奈良市の奈良教育大付属小で昨年、当時小学4年の男子児童がいじめを理由に転校していたことがわかった。奈良教育大が9日、記者会見を開き、いじめ防止対策推進法に基づく重大事態にあたるとして児童と保護者に「深く傷つけたことをおわびする」と謝罪した。
弁護士や大学副学長らでつくる調査委員会は報告書で、男子児童が3年から4年の1学期にかけてクラスの児童から、「死ね」「消えろ」などの悪口を言われた▽ランドセルや筆箱などの所有物が壊されたり、ゴミ箱に捨てられたりした▽虫取りやサッカー、鬼ごっこなどで仲間外れにされた▽女子トイレに無理やり入れられた、など10項目をいじめとして認定した。
男子児童が昨年夏に転校を決め、同小校長が転校先の校長との電話のやりとりでいじめを把握し、大学側に報告した。
調査委は、学校側がこのいじめを「児童間のトラブル」ととらえて組織的な対応を取るのに約1年を要したことや、校内のいじめ防止の対策が具体性を欠くことなどを指摘。
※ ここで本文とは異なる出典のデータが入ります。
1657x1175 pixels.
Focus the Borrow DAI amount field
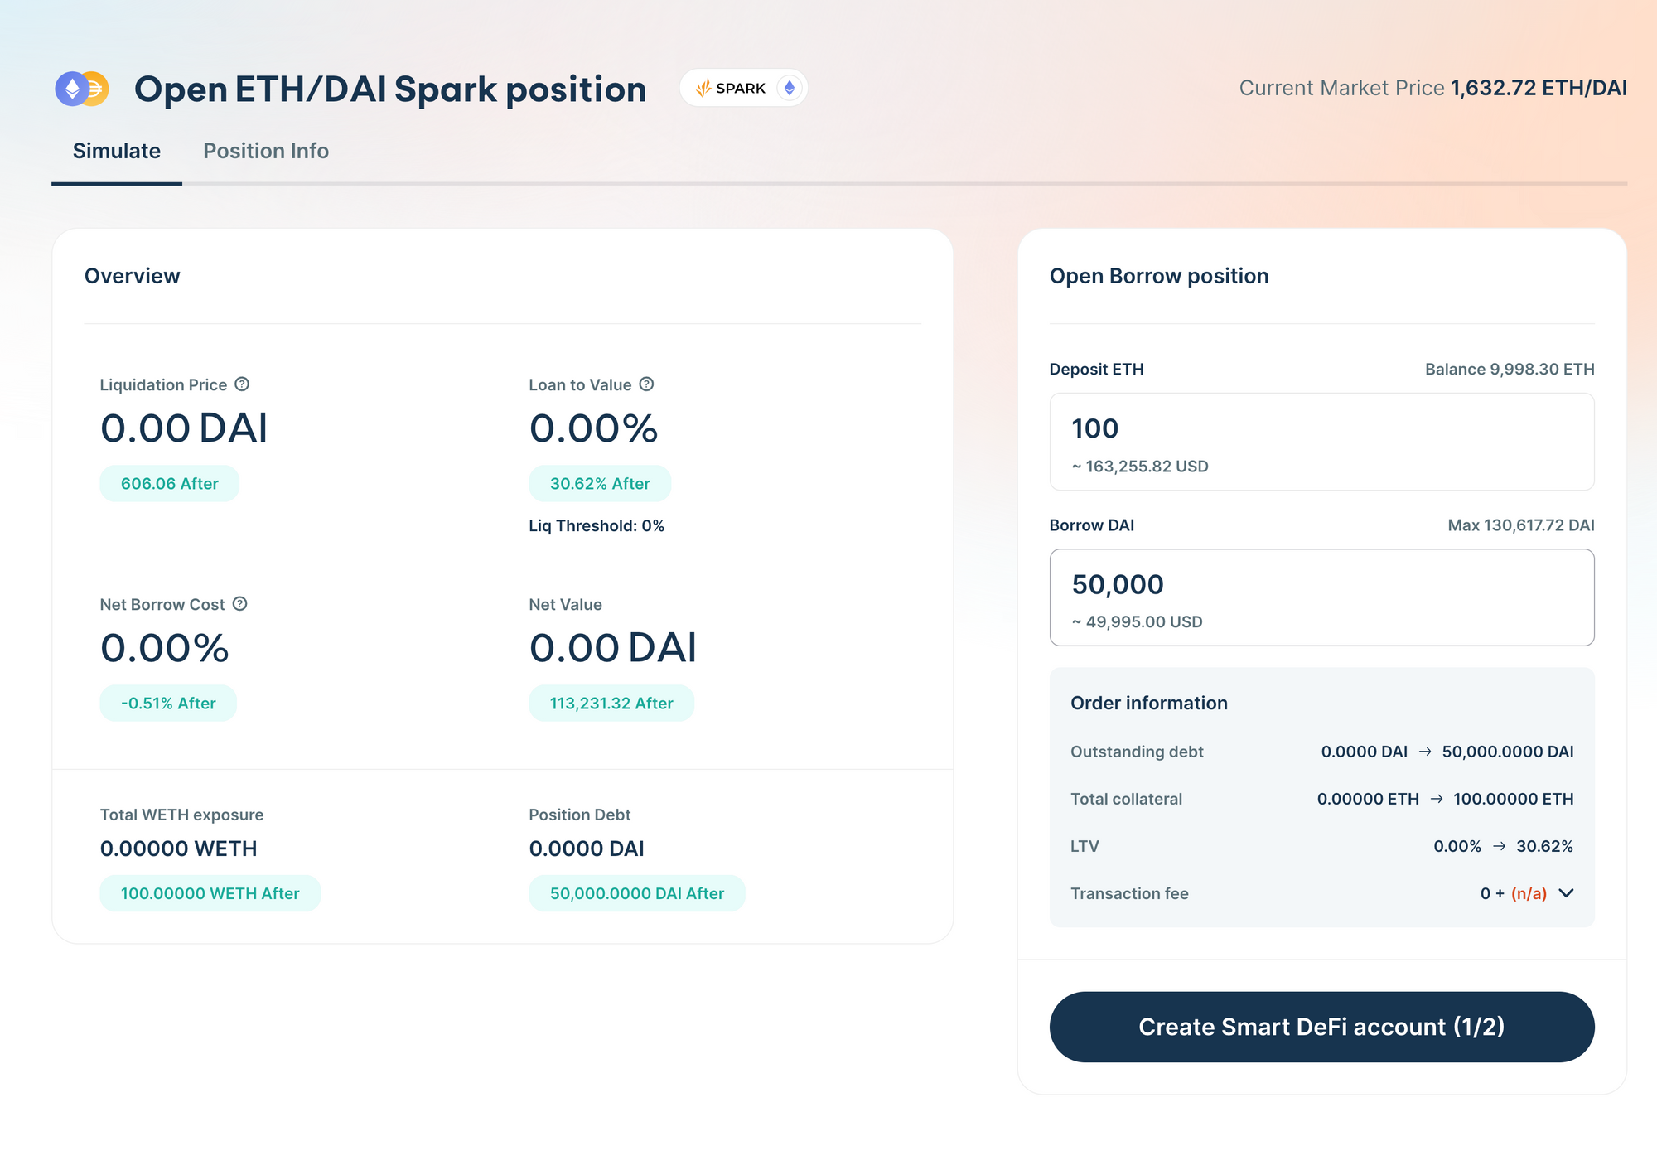[x=1321, y=585]
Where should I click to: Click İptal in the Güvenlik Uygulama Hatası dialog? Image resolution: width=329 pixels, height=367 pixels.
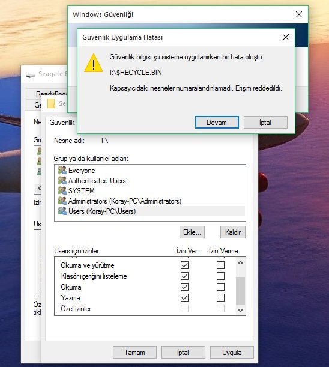pyautogui.click(x=265, y=122)
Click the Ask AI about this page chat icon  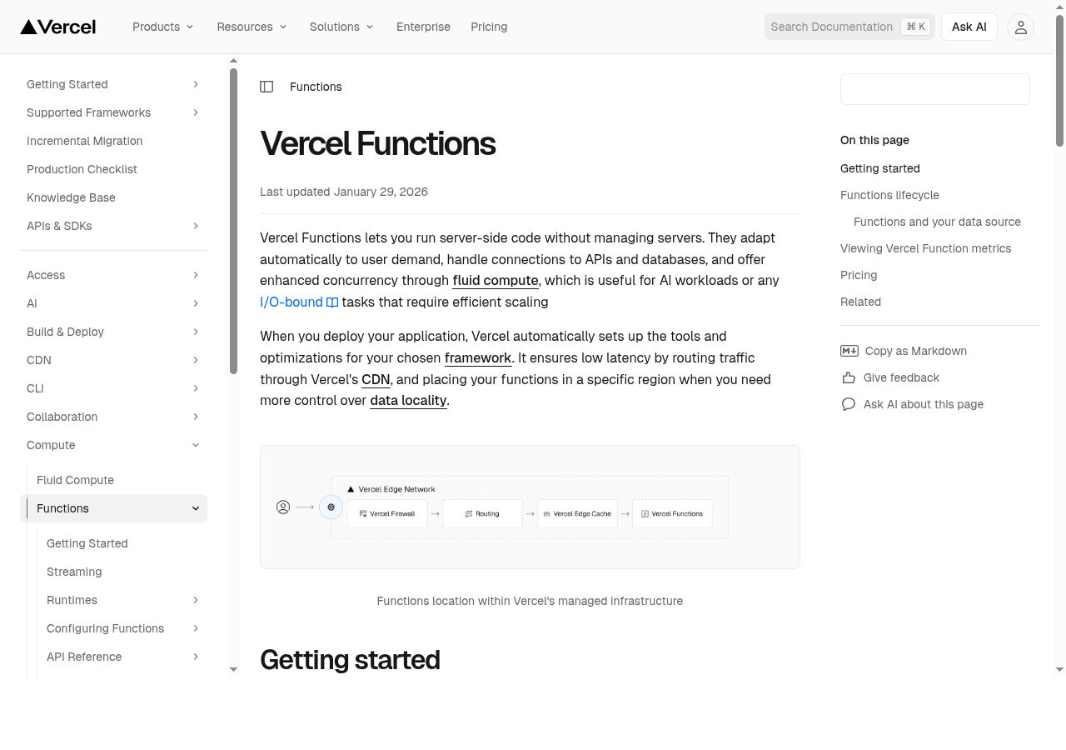[x=848, y=404]

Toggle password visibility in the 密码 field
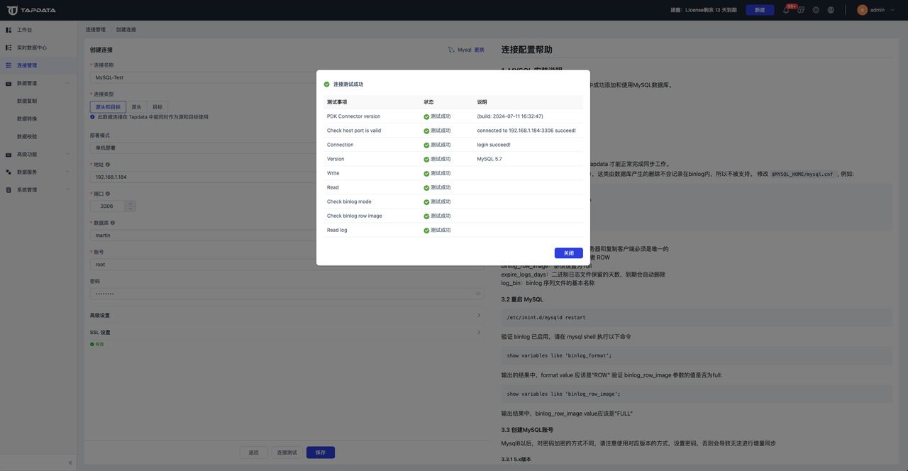(x=476, y=293)

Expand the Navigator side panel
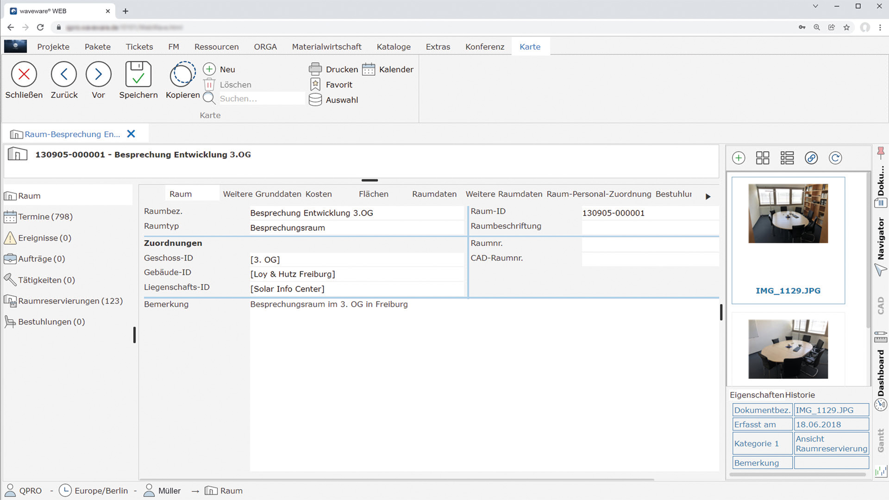(x=881, y=238)
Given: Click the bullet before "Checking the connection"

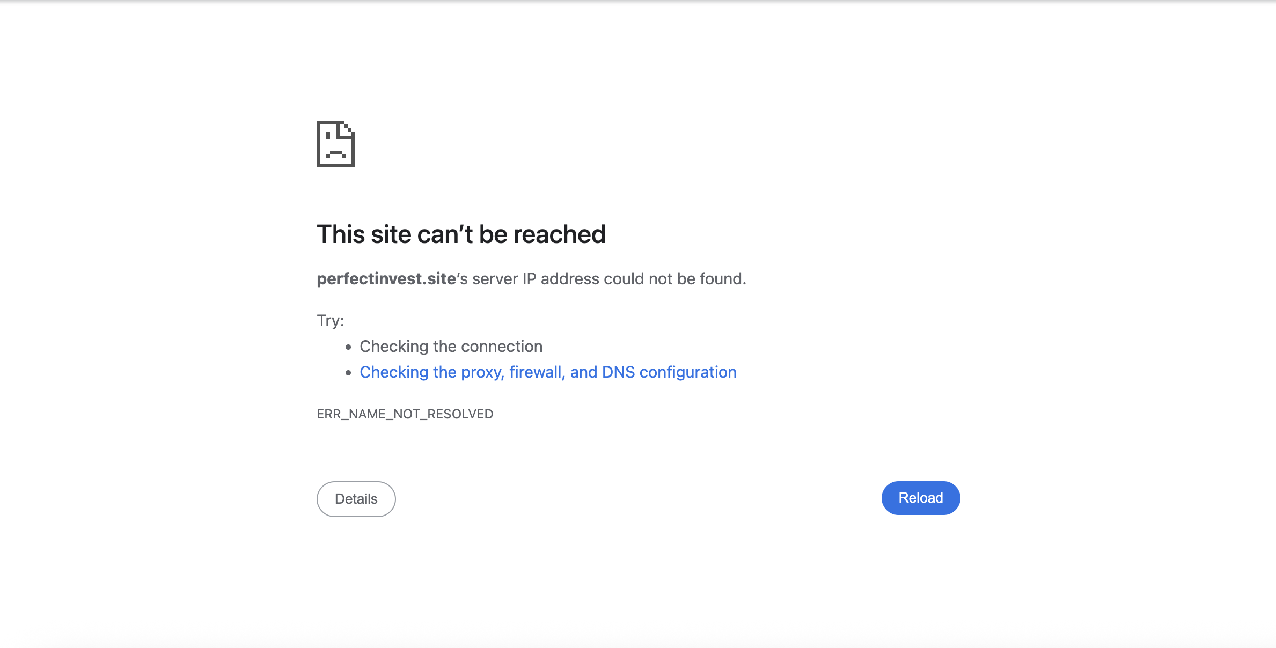Looking at the screenshot, I should point(348,347).

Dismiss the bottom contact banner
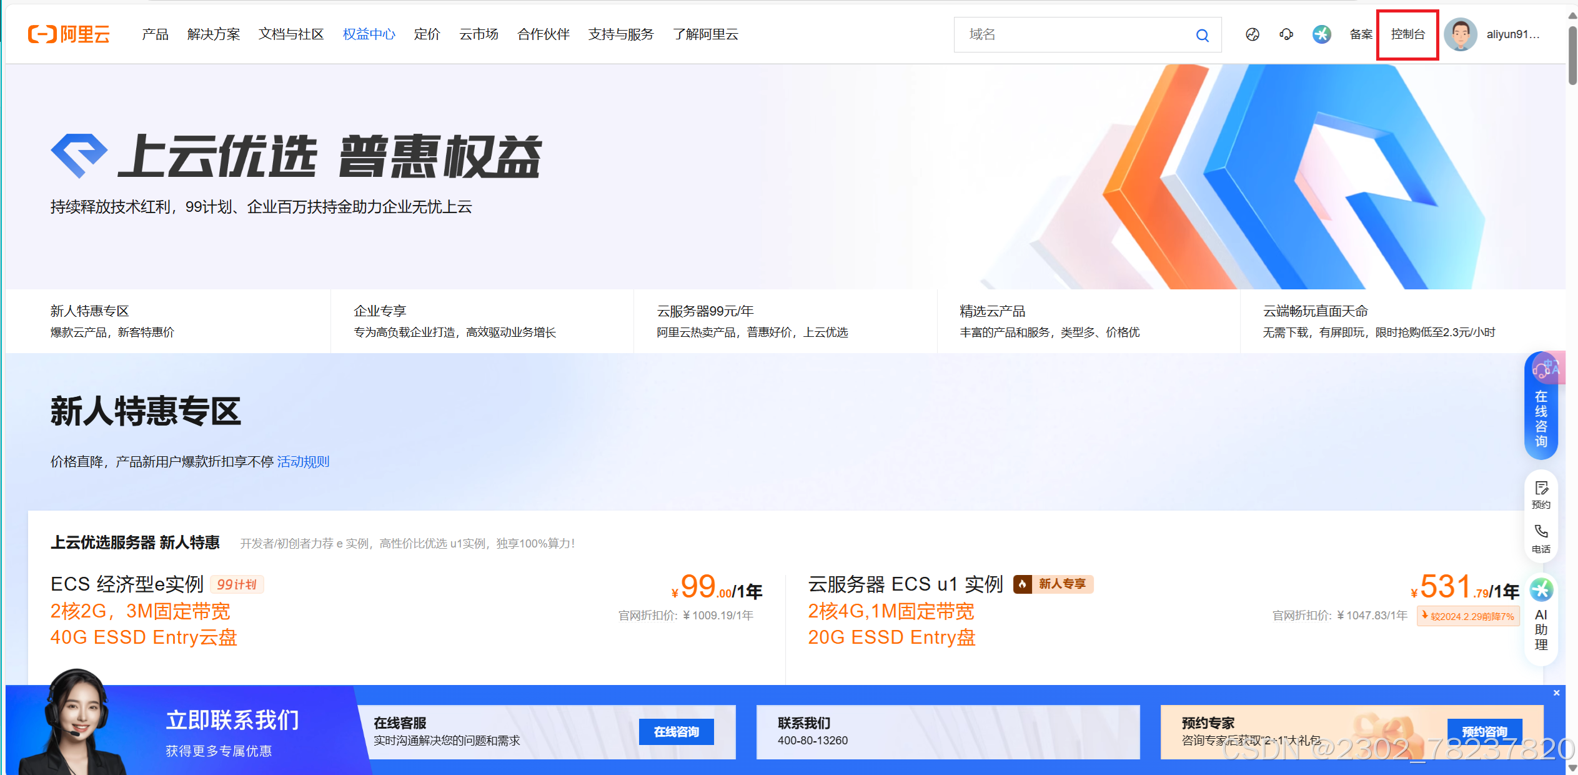click(x=1556, y=693)
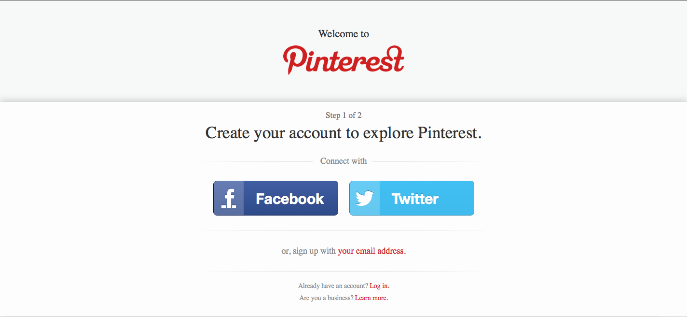Click the "Connect with" label
Viewport: 687px width, 317px height.
(344, 161)
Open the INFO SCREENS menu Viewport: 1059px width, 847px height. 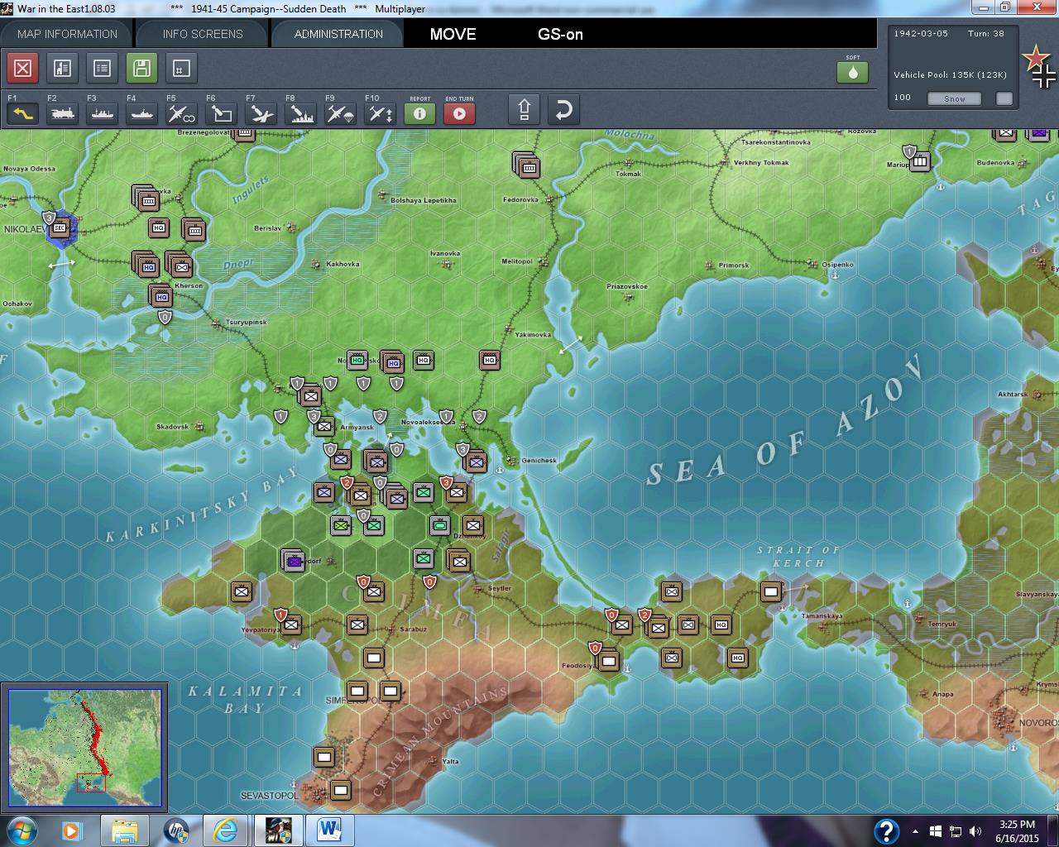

保護者から連日の欠席はいじめが理由であると伝えられていたことも踏まえ、転校に至る前に対処を検討するべきだったと結論づけた。
会見では、男子児童の父親の「所見」も発表された。「息子が大事にしていたお守りをバラバラに解体してトイレに捨てた」「息子について『クラスで要らないと思うやつ』とクラス全員に挙手させ、居合わせた担任が真剣に関与しなかった」という二つの行為を「息子を絶望させた最も陰湿な出来事」とした。
その上で、報告書の概要版に、二つの事実の記載がなかったことを「到底受け入れられない。いじめの全容を薄めて見せたいという意図すら感じられてならず、残念」と記した。
宮下俊也学長は所見について「重く受け止める」と述べ、「既に調査委員会が解散したため、追記ができなかった」と釈明した。担任教員は単年度採用で、3月末に任期満了で退職しているという。